Based on the results obtained from MM cell culture models, it was of interest to evaluate the activity of carfilzomib in purified CD138⁺ plasma cells derived from patients. Exposure of such cells to escalating doses of carfilzomib for 24 hours continuously, followed by measurement of the ChT-L activity, revealed that carfilzomib induced a dose-dependent proteasome inhibition (Figure 5A). Similarly, cellular viability decreased significantly in such plasma cells treated continuously with carfilzomib (Figure 5B). We then examined whether a brief pulse of carfilzomib had greater antiproliferative effects compared with a similar pulse of bortezomib. Plasma cells from either bone marrow aspirates or peripheral blood of patients, some with chromosome 13 deletions, were pulsed with 100 nM carfilzomib or bortezomib. Carfilzomib inhibited proliferation to a greater extent than bortezomib by 11% to 70% in 8 of 9 samples from patients who were clinically bortezomib-naive (Figure 5C). However, bortezomib did display increased antiproliferative efficacy in one sample compared with carfilzomib (Figure 5C). It is important to note that all experiments were performed in purified CD138⁺ plasma cells, and the effect of carfilzomib on other clonal subsets of cells is currently unknown.

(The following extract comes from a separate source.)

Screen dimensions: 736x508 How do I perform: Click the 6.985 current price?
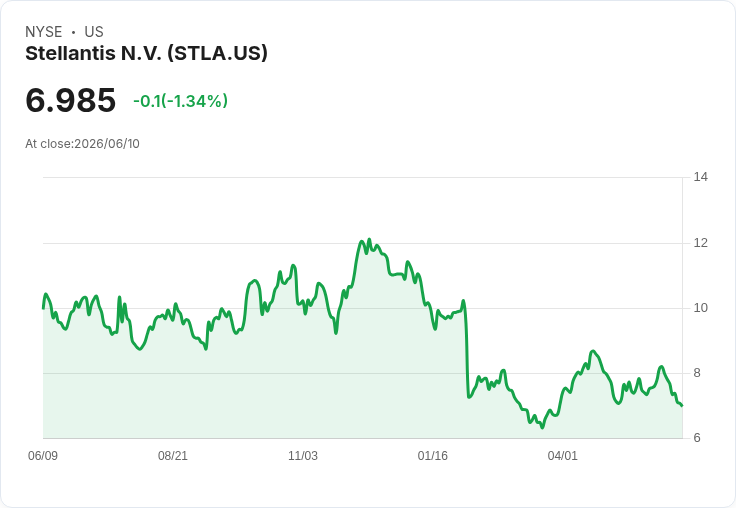(70, 100)
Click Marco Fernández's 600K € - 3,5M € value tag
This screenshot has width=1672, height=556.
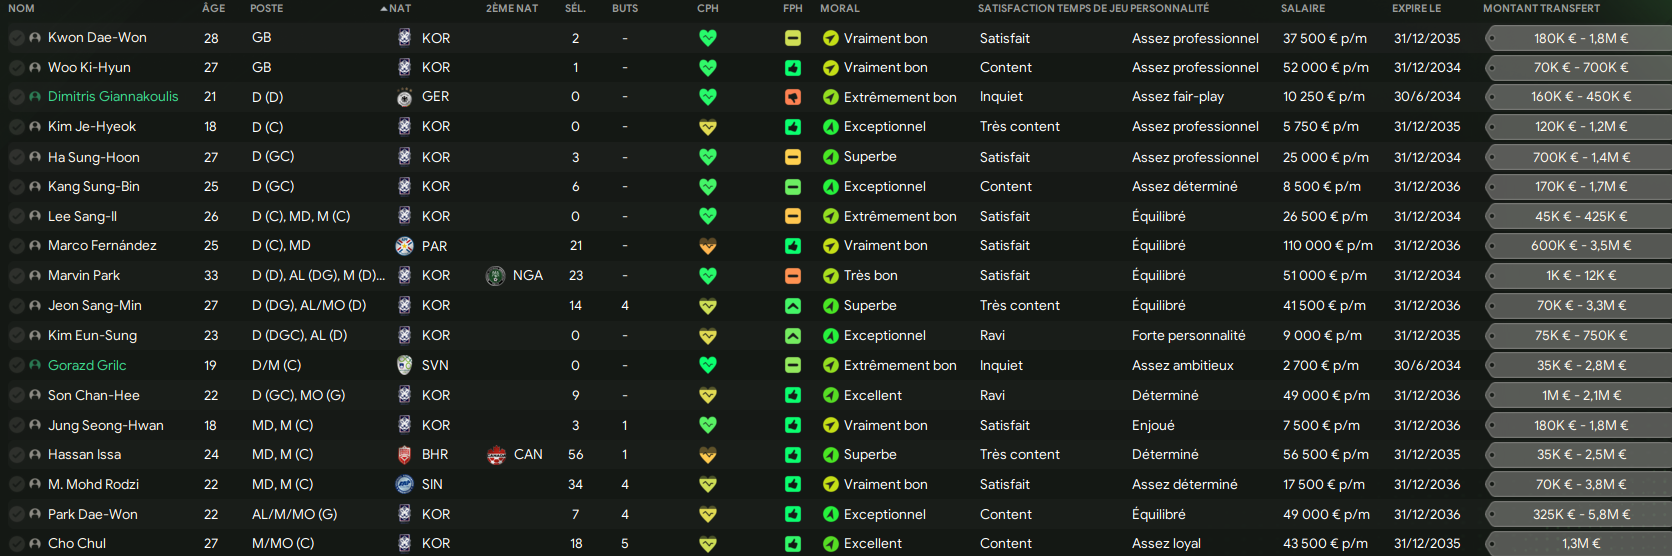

In addition to activity against MM, bortezomib is clinically active against other hematologic malignancies, so we also sought to examine the impact of carfilzomib in other models. Carfilzomib inhibited proliferation and induced apoptosis in purified samples from patients with diffuse large B-cell NHL (Figure 5D), chronic lymphocytic leukemia (CLL; Figure 5E), and acute myeloid leukemia (AML; Figure 5F). Inhibition of the ChT-L activity was confirmed in purified CD19⁺ cells from a patient with B-cell CLL (data not shown), and this ChT-L inhibition correlated well with induction of apoptosis in carfilzomib pulse-treated cells (Figure 5E). Relative to bortezomib, carfilzomib appeared to show enhanced activity against all of these samples (Figure 5D-F).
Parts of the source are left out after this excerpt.